Note: Once you are there, if you feel thirsty or hungry a detour to The Ivy Kitchen is a must. Take right in that case!
3. Coppice Pond to Lady Blantyre’s Rock
Once you’ve reached Coppice Pond, find the bird hide on the left hand side and spend a bit of time relaxing there. Further along, there is also a duck feeding station on a small peer overlooking the pond. From there, carry on straight on the main path heading towards Lady Blantyre’s Rock.
The path will carry on for a while and start veering right and go steep. However, soon you will find the site on your left. As suggested by the commemorative stone there, this was the favourite spot of Mr Ferrand’s mother in law, Lady Blantyre who was said to spend all her Summers reading under it.
Behind the rock, you’ll also find an obelisk this time dedicated to William Busfeild Ferrand, Lady Blantyre’s son in law. The area used to be much more open but today the views are blocked by mature trees. None the less, if you fancy a break there are some picnic tables around and it’s quite protected from the wind.
4. Lady Blantyre’s Rock to Druid’s Altar
Once you’ve left that spot, it’s all uphill until you have to cross one of the golf course greens. At that point, you should see an opening in the estate’s wall. Behind it runs Altar Lane road where you can appreciate a view over the Aire Valley. From there, either you go down the road or you follow a path behind the wall – we recommend the path as it gives you better views.
After a while, you should arrive at a cross road.
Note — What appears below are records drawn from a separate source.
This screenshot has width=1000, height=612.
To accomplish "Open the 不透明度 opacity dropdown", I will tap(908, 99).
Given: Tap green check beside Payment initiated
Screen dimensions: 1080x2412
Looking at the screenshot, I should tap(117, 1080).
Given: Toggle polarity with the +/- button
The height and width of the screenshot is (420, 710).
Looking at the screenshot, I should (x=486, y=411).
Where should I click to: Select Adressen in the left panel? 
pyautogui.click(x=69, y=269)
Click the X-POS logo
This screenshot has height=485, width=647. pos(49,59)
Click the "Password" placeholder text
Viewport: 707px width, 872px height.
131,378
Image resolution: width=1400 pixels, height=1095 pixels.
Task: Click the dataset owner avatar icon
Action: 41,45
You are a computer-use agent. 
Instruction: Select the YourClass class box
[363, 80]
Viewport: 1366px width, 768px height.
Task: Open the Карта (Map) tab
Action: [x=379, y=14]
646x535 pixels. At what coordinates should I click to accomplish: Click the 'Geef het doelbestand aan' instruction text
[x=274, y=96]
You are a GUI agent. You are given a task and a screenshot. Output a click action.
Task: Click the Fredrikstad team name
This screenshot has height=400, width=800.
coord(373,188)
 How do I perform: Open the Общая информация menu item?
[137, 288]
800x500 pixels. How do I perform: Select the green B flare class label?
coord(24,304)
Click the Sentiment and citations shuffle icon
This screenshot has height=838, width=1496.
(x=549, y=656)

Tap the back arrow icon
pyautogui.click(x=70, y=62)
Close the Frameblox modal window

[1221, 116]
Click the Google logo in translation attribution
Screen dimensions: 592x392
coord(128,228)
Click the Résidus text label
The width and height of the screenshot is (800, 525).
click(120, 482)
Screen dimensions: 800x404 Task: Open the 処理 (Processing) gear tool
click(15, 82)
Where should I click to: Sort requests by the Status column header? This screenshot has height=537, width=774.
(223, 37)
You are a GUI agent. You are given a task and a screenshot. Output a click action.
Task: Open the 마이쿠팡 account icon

Here, we advise you to take a little detour and go to see the Druid’s Altar, giving you fantastic views over the valley. You will see Baildon Moor and Ilkley Moor quite distinctively! Then come back and carry on your walk down Altar Lane towards Bingley.
5. Back in town
You will finally leave St Ives estate and arrive on the busy Harden Road again. In front of you is the excellent Brown Cow pub and is perfect for a last pint before going back to the town centre. Otherwise cross Ireland Bridge on your left and straight after the bridge take a pathway on your right which runs along the River Aire bank. You can go back to the town centre up any of the steps you see on your left or carry on all the way towards Myrtle Park. Then just make your way back to the station.